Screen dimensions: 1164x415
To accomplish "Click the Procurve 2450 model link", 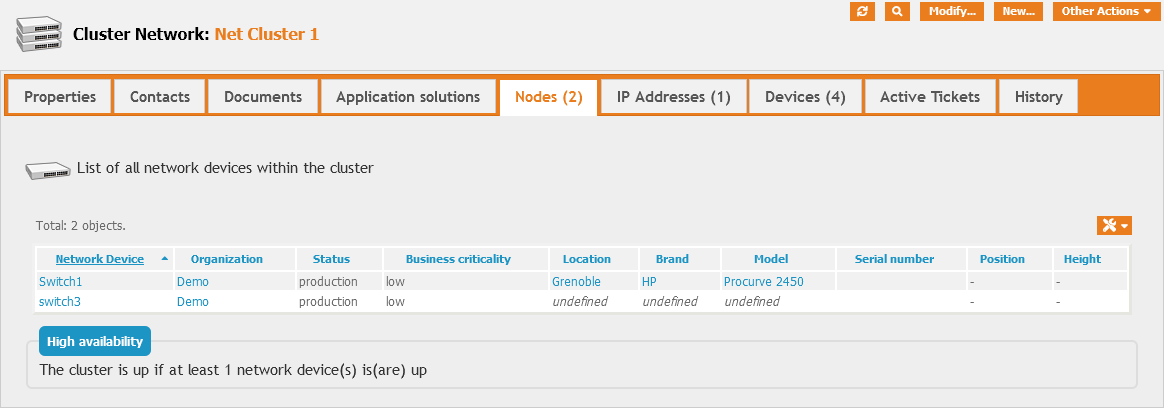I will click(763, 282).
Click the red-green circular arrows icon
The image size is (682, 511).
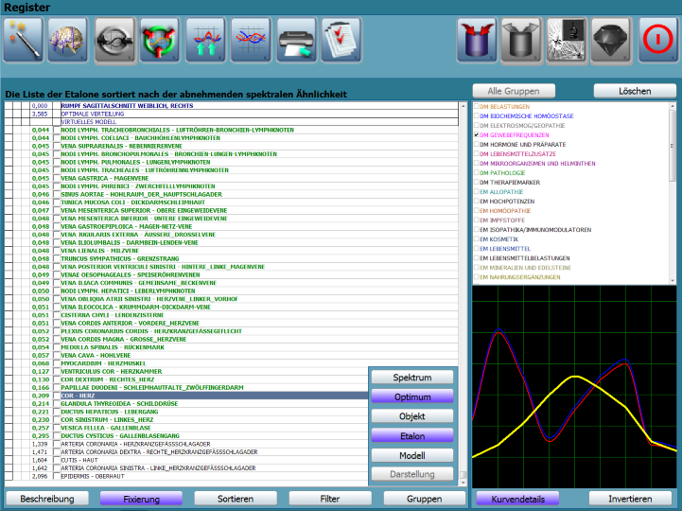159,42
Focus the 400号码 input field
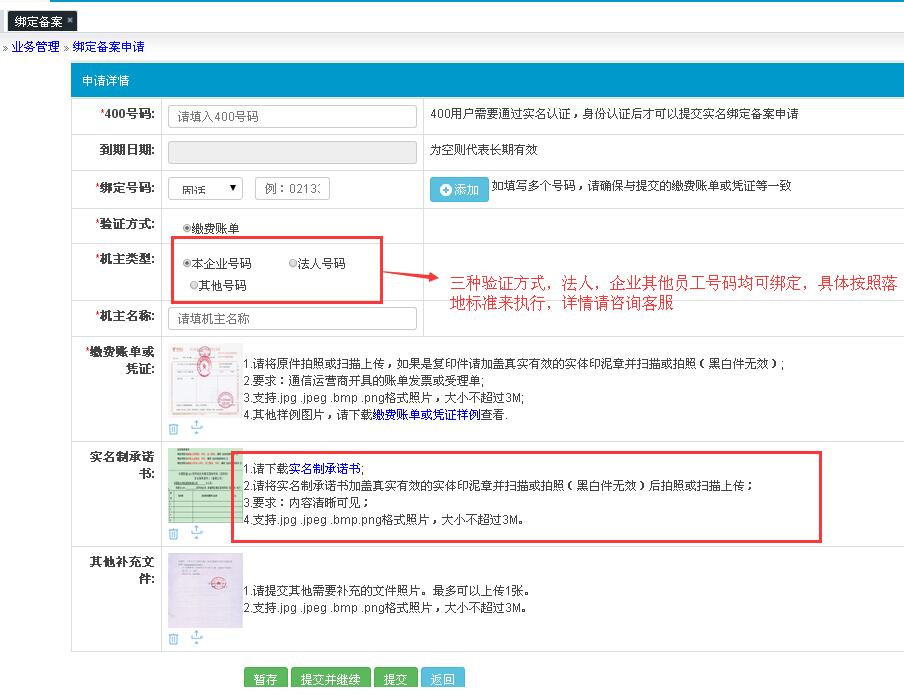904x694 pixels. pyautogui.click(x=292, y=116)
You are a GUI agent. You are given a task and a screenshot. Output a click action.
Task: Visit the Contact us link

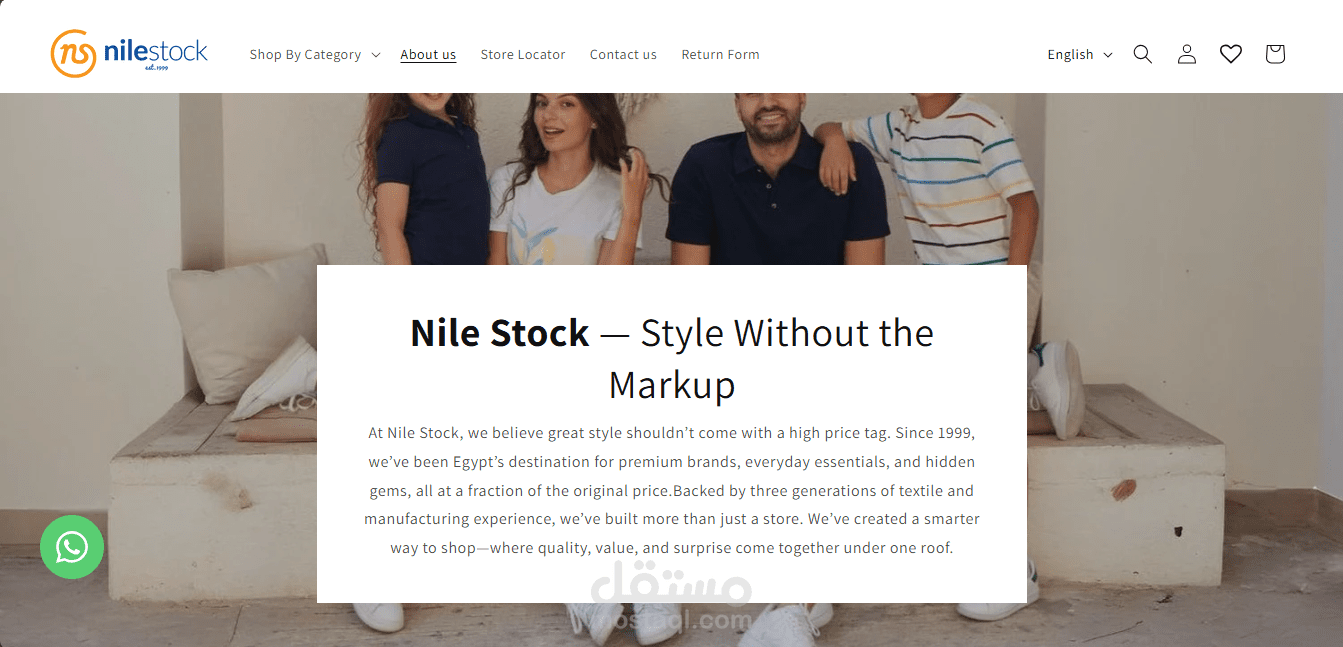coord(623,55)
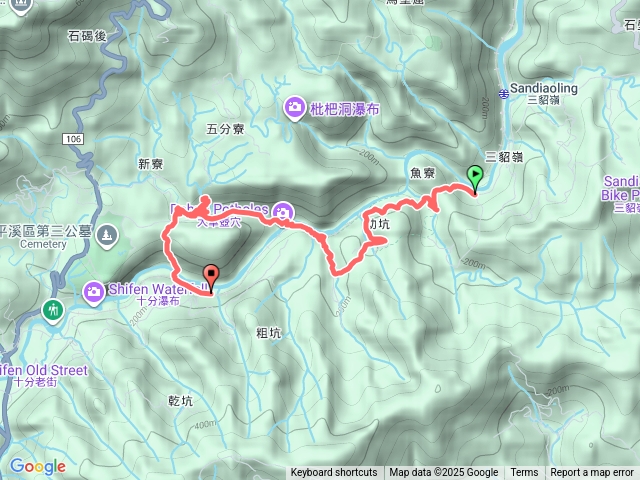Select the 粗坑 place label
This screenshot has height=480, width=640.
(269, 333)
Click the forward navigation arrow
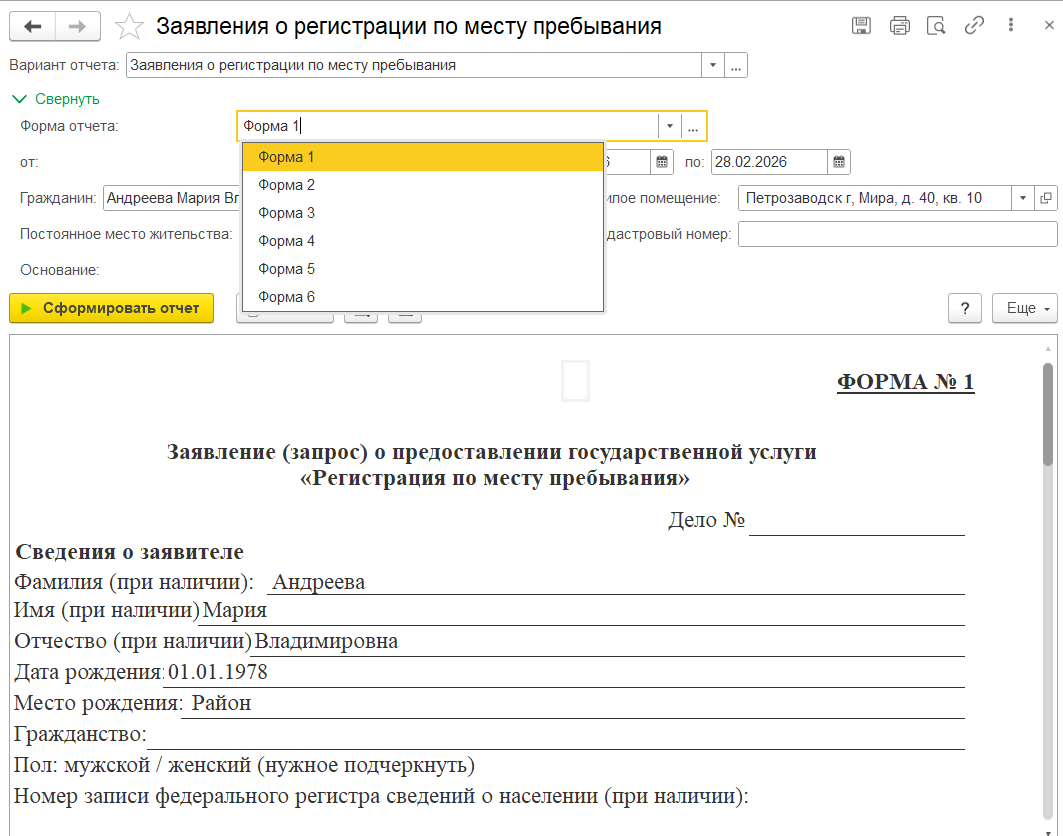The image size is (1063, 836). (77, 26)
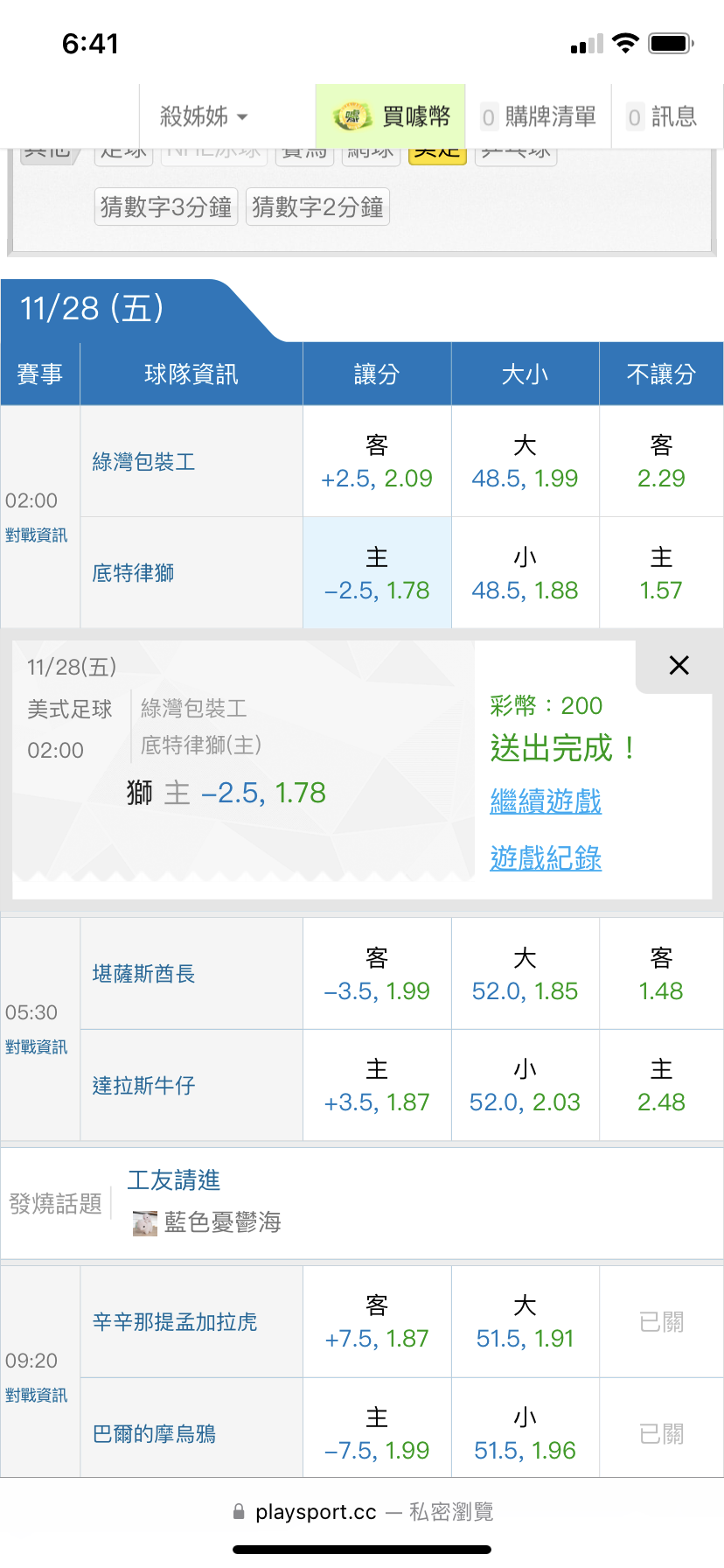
■ ■ ■
- Problem statement
Only the lines from the one containing "The image size is (682, 511)." through the last line of the records above should be repeated, exactly and without pictures.

- Solution to this exercise
The image size is (682, 511).
159,42
Focus the 400号码 input field
904x694 pixels. pyautogui.click(x=292, y=116)
You are a GUI agent. You are given a task and a screenshot. Output a click action.
Task: Visit the Contact us link

coord(623,55)
Select the 粗坑 place label
This screenshot has height=480, width=640.
(269, 333)
Click the forward navigation arrow
The image size is (1063, 836). (77, 26)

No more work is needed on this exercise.